LR: Thank you. Follow Mother comes from a series of works that was first inspired by my grandmother’s sewing room in Chicago. I have always had a yearning to learn more about my history. Follow Mother comes out of this process of tracing my migration and family lineage through my grandmother, mother, and ancestors.
It explores the following of passageways as I trace my ancestry through Africa as motherland. I am concerned with the visibility, value, and representation of Black women throughout history.
Through a series of painting installations, I build upon a matriarchal monument of the mothers and ancestors who have influenced and guided me. My work, in thinking about the strength and impact of these women, references the motherland as a mother. I also explore the gaze in portraiture and the refusal of one’s reciprocal gaze.
I would say my process is interdisciplinary. There are parts of my work that are connected to performance, which stems from my roots as a dancer. I incorporate interviews and research documentation. In the studio, I put different materials and ideas together: it ebbs and flows. I use a layering of materials as a way of visual storytelling.
I work with textiles and dyeing canvas. For instance, in this piece, I was influenced by Kente cloth weaving patterns, and I was also thinking of tree branches that were hanging in front of the Queen Mother's home. I was thinking of looking through a passageway into a clearing.
I worked through a process of conducting research, interviewing people, observing, and having conversations. The work becomes an ongoing process of storytelling and uncovering.
MW: How did you decide to start tracing your family’s history?

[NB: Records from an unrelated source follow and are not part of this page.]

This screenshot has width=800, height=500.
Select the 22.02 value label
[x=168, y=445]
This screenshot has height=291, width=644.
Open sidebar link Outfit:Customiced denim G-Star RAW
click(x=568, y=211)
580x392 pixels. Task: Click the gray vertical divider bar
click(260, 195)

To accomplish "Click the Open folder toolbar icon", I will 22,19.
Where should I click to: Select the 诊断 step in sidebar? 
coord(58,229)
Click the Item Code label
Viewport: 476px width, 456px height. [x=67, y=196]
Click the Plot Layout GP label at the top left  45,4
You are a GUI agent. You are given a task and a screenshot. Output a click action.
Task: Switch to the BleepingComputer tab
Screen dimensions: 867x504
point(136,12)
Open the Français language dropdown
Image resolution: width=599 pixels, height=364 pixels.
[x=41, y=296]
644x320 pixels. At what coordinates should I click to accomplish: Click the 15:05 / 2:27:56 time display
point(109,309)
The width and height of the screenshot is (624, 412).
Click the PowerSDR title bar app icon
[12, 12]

LR: My grandmother created a chart to trace our family’s history. She traced our family’s connections and migration through the 1800s. One day we sat looking at this chart which traces the family back to Chicago, Oklahoma, Tennessee, Lexington, Missouri, and back through the Great Migration.
Sometimes I think about the history that belongs to us, what belongs to others, and what belongs to the world. There are a lot of dividing lines, whether it be through immigration border lines, ethnicity, or belief systems. I am interested to discover intersecting points of connection.

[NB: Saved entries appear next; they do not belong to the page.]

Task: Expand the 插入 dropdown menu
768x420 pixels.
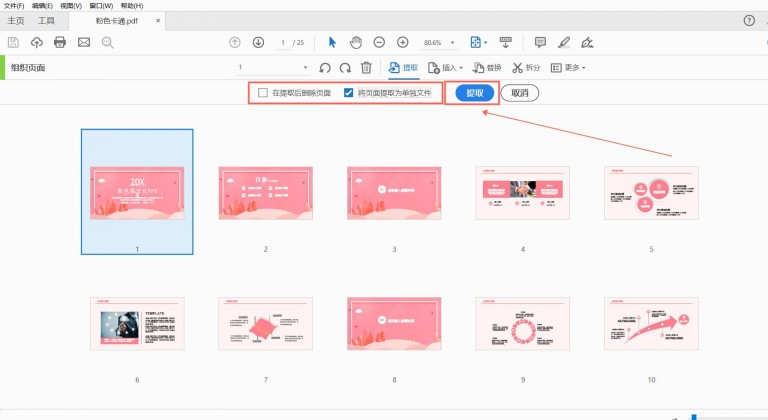Action: 445,68
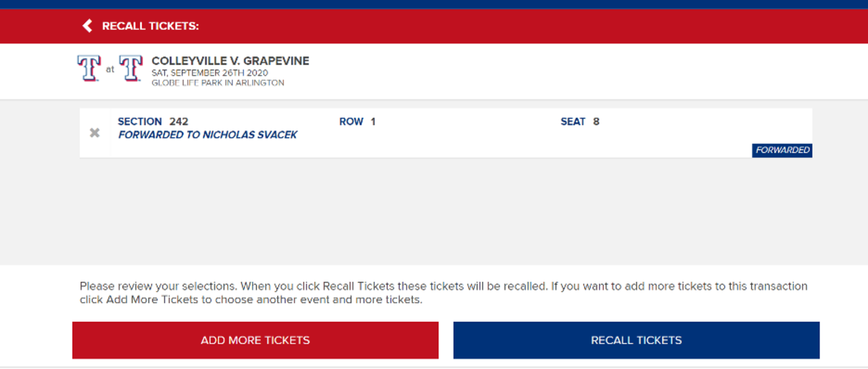Click the Seat 8 label

(579, 121)
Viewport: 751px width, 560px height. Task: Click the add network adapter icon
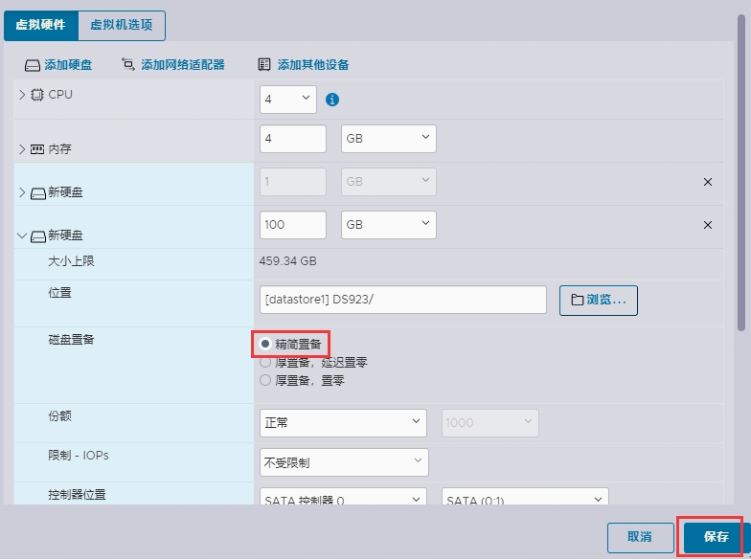coord(128,65)
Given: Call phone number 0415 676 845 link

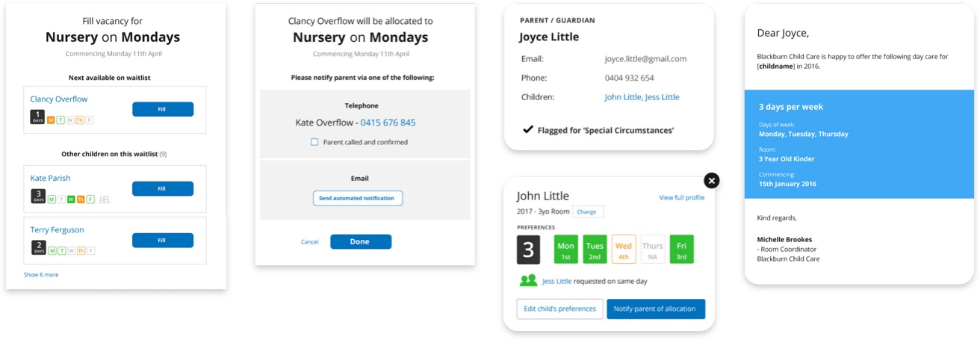Looking at the screenshot, I should click(388, 123).
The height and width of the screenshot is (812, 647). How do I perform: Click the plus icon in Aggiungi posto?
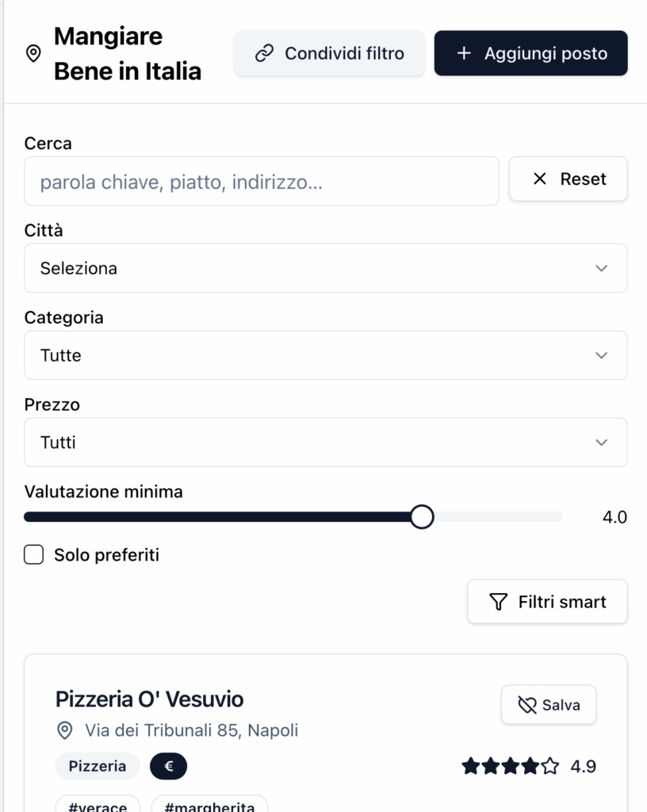click(x=465, y=53)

To create this artwork, I took scraps of fabric from my grandmother’s sewing room and patched them together. It was symbolic of the way in which the search for my family history has been a patchwork of putting histories together. In an attempt to trace my lineage and family's migration, I began tracing this history from Chicago to Harlem, through to the Great Migration and my ancestry in West Africa.
I began this exploration and my research in Ghana during the Year of Return which marked the 400-year anniversary of the Transatlantic Slave Trade in 1619.
I ended up going back through archives, and I found an interview of my paternal great great grandmother, through the National Archives Dawes Rolls (an archive of applications for tribal enrollment between 1899 and 1907 into the Five Tribes of Native Americans). I took my maternal grandmother's fabric from her sewing room and my great-grandmother’s jewelry. As I began going back through the things that belonged to family members, it became important to me to find and uncover these archives.
MW: Have there been any particular interviews that have struck you or influenced your work?
LR: My great great grandmother’s interview from the Dawes Rolls felt almost as if I was listening to her speak in the 1800s. Also, listening to my grandmother tell stories in real time was important. When I was in Ghana, I interviewed three Asante Queen Mothers.
I spent most of my time with Nana Ampratwum Ababio II. She was the female ruler of the town of Ejisu- Besease just outside of Kumasi, which is the birthplace of the historical Queen Mother Nana Yaa Asantewaa. I called Nana Amprwatwum Ababio II, Nanahemma. Ahemaa is another word for Queen in the Akan language, Twi.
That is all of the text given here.